A new Netflix movie “Worth” is airing ahead of the 20th anniversary of 9/11. I suspect that we will be inundated with many more reminders of that cursed day that changed the world forever for aviation, travel, security, and our daily life on this planet. The collective trauma that triggered other previous traumas brought out the best and the worst of human reactions. The people who rushed to the epicenter of the disaster to minister to the survivors were traumatized themselves from what they saw. Psychologists, art therapists, and trauma experts rushed in voluntarily to try and alleviate the latent effects of the disaster. And then came the lawyers with the offers of compensation. Monetary compensation by the government for loss of life and limb, as if a price could be placed on such things. And yet, this is exactly what happens every day when we take out life insurance, accident insurance, and yes, flight insurance – I could go on and on. There is indeed a formula. A gross and bitter formula that values the future earning power of the individual as a basis for compensation.
It all reminds me of the reparation payments by Germany to the survivors of the Holocaust. There was a formula. Papers to submit, affidavits to fill out and validate, medical committees to pass. There were those like my father who refused to apply, refused to take money from the perpetrators. But the Israeli government took money, the government held money in its treasury for survivors who refused to claim. I must admit that about 7 years ago I was given a survivor monthly allowance for life by the Israeli treasury, and I feel validated. The irony is that now the Romanian government is offering compensation to people who were there between 1940 and 1945.
I was born in Timisoara, a beautiful ancient city in Transylvania, which is now in Romania, on Dec. 7, 1941 – another pivotal day in world history. The attack on Pearl Harbor changed the Second World War and changed the world. This is a day of mourning for the world, and a day of celebrating life for me. A day in the world like many others, in which life is lost and life is born. But some days leave their mark on world events and on life beyond them. I always joke and say that I came into the world with a big bang, and perhaps that is why I constantly feel the need to help cure and change things in the world. Perhaps my work with trauma started when I was born into trauma. The current literature claims that we carry with us generational trauma that we need to heal together.
When I was married in 1966 on 9/11, I had no idea that the day of celebration and joy, the beginning of a new family which has celebrated that event for the past 54 years, would become a day of mourning in the world 34 years later. We were invited by our close friends Bill and Anita Epstein to go to the movies in Haifa, Israel, and then to dinner to celebrate our 34th wedding anniversary. When we came out of the theater we heard some people talking about a disaster in New York, where one of the Epsteins’ daughters lives. So naturally they were worried and called her up, only to find out what happened. She was OK, but we did not have any stomach for celebrating in a restaurant any more. We came back home and spent the night stunned, looking at the reports on TV.
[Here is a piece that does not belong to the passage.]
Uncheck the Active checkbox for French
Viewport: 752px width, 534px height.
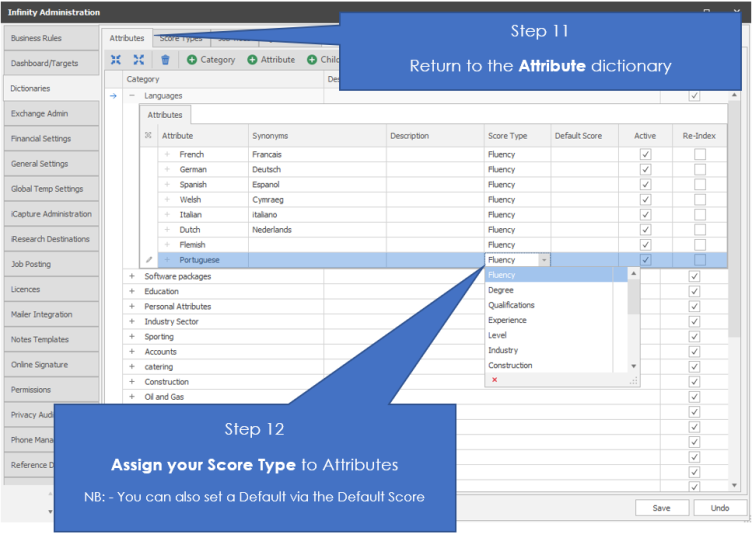(645, 155)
The world is no longer the same. Guards and electronic detecting devices have become the standard everywhere. Violence is rampant and terrorist groups, wars, and refugee crises are the order of the day. If you ask me today what is a life worth, I can only hope that it is worth the legacy of deeds we leave behind. Monetary compensation may aid us to achieve some of our goals, but it should never be a goal on its own. Money cannot replace life, and neither can it bring back those we lost. We will celebrate again. This time our 55th wedding anniversary on 9/11, and my 80th birthday on 12/7. We are here and we will continue to celebrate and show the resilience we share with all others who are touched by adversity and are only becoming more compassionate and more willing to share and help others to heal and grow. Anniversaries and birthdays are among the milestones we erect in the road of life. It is up to us to make sure we reach every milestone with joy and pride, and work diligently towards the next one.